Brief:
Please show each line of the listing where "will" is present.
*** Begin section ***
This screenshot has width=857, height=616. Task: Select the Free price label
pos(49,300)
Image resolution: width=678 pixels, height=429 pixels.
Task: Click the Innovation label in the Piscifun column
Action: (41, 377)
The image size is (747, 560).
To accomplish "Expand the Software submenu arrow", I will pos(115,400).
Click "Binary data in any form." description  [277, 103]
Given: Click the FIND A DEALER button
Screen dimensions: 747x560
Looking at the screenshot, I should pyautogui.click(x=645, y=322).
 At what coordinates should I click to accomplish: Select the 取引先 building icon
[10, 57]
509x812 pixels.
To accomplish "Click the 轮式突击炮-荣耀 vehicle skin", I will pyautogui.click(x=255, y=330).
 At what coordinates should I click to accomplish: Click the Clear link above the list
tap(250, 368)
*** End section ***
*** Begin section ***
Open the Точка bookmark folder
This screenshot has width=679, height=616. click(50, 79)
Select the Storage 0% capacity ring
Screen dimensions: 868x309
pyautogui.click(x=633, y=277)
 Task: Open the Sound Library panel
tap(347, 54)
*** End section ***
Reply to the task:
To accomplish "Expand the Software submenu arrow", I will pos(115,400).
To accomplish "Click the 轮式突击炮-荣耀 vehicle skin", I will pyautogui.click(x=255, y=330).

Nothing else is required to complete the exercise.